Tribute to the American Farmer

For those who have been in a hole for a week, allow me to show the best ad spot I’ve seen in a Super Bowl, and one of the best I’ve ever seen. No blaring music, no screaming salesmen, no dazzling special effects, no shiny-legged dancing girls in four-inch heels–just solid-gold Americana at its finest. Here’s the spot that introduced millions of young Americans to the greatness that was (and always will be) Paul Harvey.

Yes, the piece above is a commercial, and no, I’m not a Dodge guy (Ford is my brand). For an ad, this is uncommonly temperate, not even revealing itself as such until a few seconds at the end.
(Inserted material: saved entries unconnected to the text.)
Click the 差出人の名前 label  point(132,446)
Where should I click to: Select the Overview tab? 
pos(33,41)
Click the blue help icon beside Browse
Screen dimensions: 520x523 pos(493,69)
Instead, the spot pays fine and due tribute to farmers through resurrecting one of the masterpiece radio commentaries of the late Paul Harvey — a chap to whom I listened on many a rural radio station while driving toward a future storm. I’ve got multiple memories of hearing “The Rest of the Story” in southwest Oklahoma, western Kansas, eastern Colorado, Nebraska and the Texas Panhandle. “Stand by for news!”
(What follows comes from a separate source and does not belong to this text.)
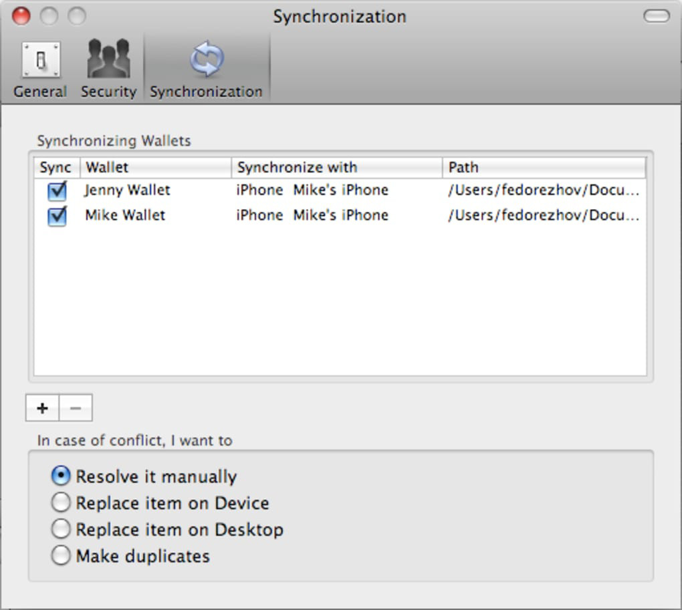Uncheck sync for Jenny Wallet
682x610 pixels.
(x=58, y=191)
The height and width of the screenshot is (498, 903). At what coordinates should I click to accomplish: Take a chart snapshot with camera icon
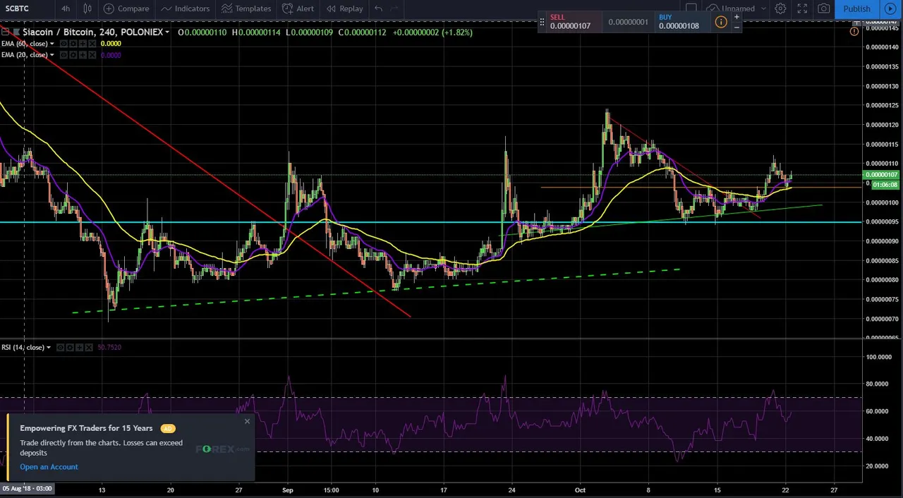[x=823, y=8]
I’ve never been a farmer. I grew up in a city of a million, the inner city to be specific…and didn’t live in anything resembling the countryside until the past decade. Yet, through visits and stories from those who knew, then from years and years of travels across the Great Plains, I’ve found that many of the most real, honest, genuine people, as a whole, are farmers and ranchers. One is a neighbor now, the guy behind me with 80 acres. Another was my father, as a kid (long before he became a rodeo cowboy and truck driver and barber and city-dwelling manual laborer and spawned me via my city-raised mom). Another was an uncle we visited several times via Trailways bus. I never lived on a farm, but I came to honor those who did.

Yes, I’ve always had utmost respect for the resident agricultural professional. A Paul Harvey piece from 1978, that this Harvey fan somehow never heard until last week, finally brought the reason for that respect into focus. You hear it above.

Let the naysayers groan. I don’t care. Despite being an ad, the spot does a fine job of honoring all farmers, past, present and future.

R.I.P. Paul. And God bless the family farmer. “Good day!”